Incertezas e o Tio Sam

  • Maria João Mata
  • 23 Dezembro 2019

Leia aqui o artigo de opinião da sócia da sociedade Miranda & Associados, Maria João Mata, sobre as operações de M&A durante o ano de 2019.

No final do passado mês de outubro foram divulgados dados relativos às operações de M&A realizadas em Portugal ao longo do presente ano. Mais do que as tendências registadas quanto ao volume de transações ou quanto aos valores que as mesmas representam, o estudo indica, sem surpresa, que o investimento estrangeiro domina o mercado transacional português, representando 90% do seu valor, revelando que os norte-americanos tomaram a liderança e ultrapassaram nuestros hermanos.

Em 2019 foram amplamente noticiadas as aquisições da WeDo Technologies pela Mobileum (€ 70 milhões, podendo atingir os € 100 milhões), de uma participação minoritária no capital da Mystic Investment Holding pela Certares (€ 250 milhões) e a venda do André Jordan Group à Oaktree Capital Management (€ 500 milhões). Do lado vendedor, destaca-se a venda pela Apollo da Seguradoras Unidas (antiga Tranquilidade), anunciada no passado mês de julho, por € 600 milhões.

Curiosamente, um inquérito dirigido ao top management de diversas empresas americanas, noticiado há apenas alguns dias, revela o que é descrito como uma “onda de pessimismo a varrer as empresas norte-americanas” quanto às perspetivas da evolução da economia dos EUA no próximo ano.

Numa rápida volta pelos números refere-se que apenas 33% dos participantes estavam otimistas com o mercado transacional para 2020 (o que compara com 65% de otimismo em 2018 face a 2019) e que 41% antecipava que nos próximos 12 meses se assistiria a uma queda nas avaliações de ativos.

Com um ambiente económico reconhecidamente favorável, dispondo de baixas taxas de juro, fácil acesso a diversos meios de financiamento, ainda a beneficiar da redução da carga fiscal sobre as empresas promovida em 2017 pelo Presidente Trump, entre tantos outros aspetos, quais os fatores que justificam a falta de confiança no futuro? São dois, ambos políticos.

Um prende-se com os reflexos já sentidos internamente das conhecidas tensões comerciais entre os EUA e a China e a incerteza quanto a um possível acordo comercial entre os dois países, aliada ao receio de contaminação para outras geografias.

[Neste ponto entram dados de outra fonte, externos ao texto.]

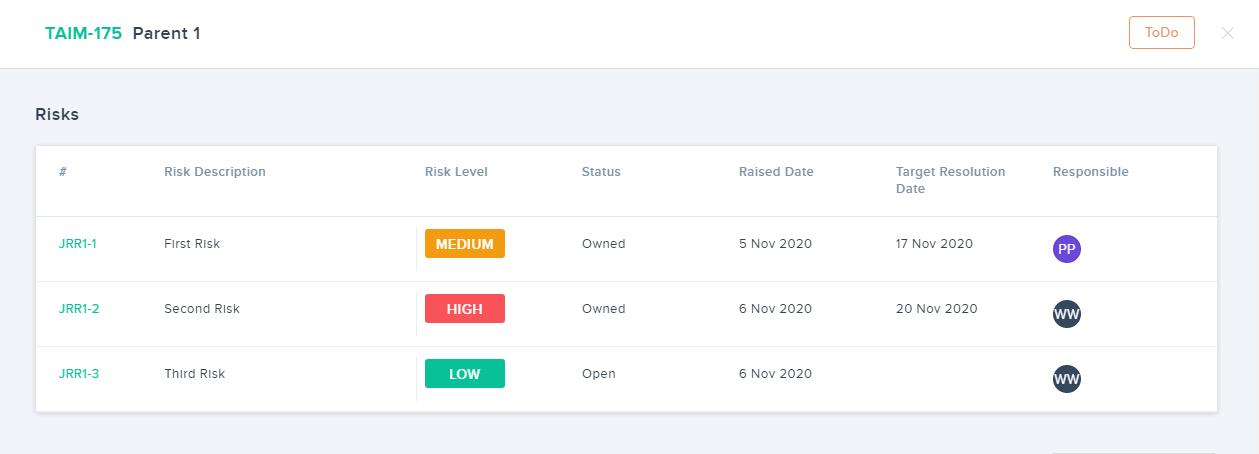Click the HIGH risk level badge
Viewport: 1259px width, 454px height.
coord(464,309)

O outro diz respeito às eleições americanas que terão lugar no próximo ano. É que embora haja quem entenda que as eleições não terão qualquer impacto no mercado transacional, que as decisões sobre investimentos e desinvestimentos não dependem de resultados eleitorais, poderá não ser exatamente assim se tivermos em linha de conta o receio de, num cenário de vitória do Partido Democrata, serem aprovadas propostas – aliás já anunciadas por alguns candidatos – de aumento dos impostos sobre as empresas e de reforço de regras de natureza regulatória, muito temidas pelas major corporations.

Pessimismos à parte, o que várias notícias, entrevistas e estudos também revelam é a crescente incerteza que tem marcado os últimos anos quanto ao que trará o ano seguinte, num ciclo económico favorável e longo, ainda positivo, num ano com menos negócios, em que está por saber se representarão mais ou menos valor que o anterior.

Esta incerteza pode mesmo, em alguns casos, não obstaculizar decisões de desinvestimento, como se viu pela anunciada intenção de venda da Brisa no próximo ano, e incentivar futuras aquisições, sobretudo em áreas core. Como pode também potenciar o “wait and see”, que já se sente de forma clara no lado do private equity.

Em qualquer dos casos, o investimento estrangeiro continuará seguramente a representar uma parte muito significativa do mercado de M&A em Portugal. Esteja este animado ou adormecido. E contando ou não com a presença do Tio Sam.

*Maria João Mata é sócia da Miranda & Associados.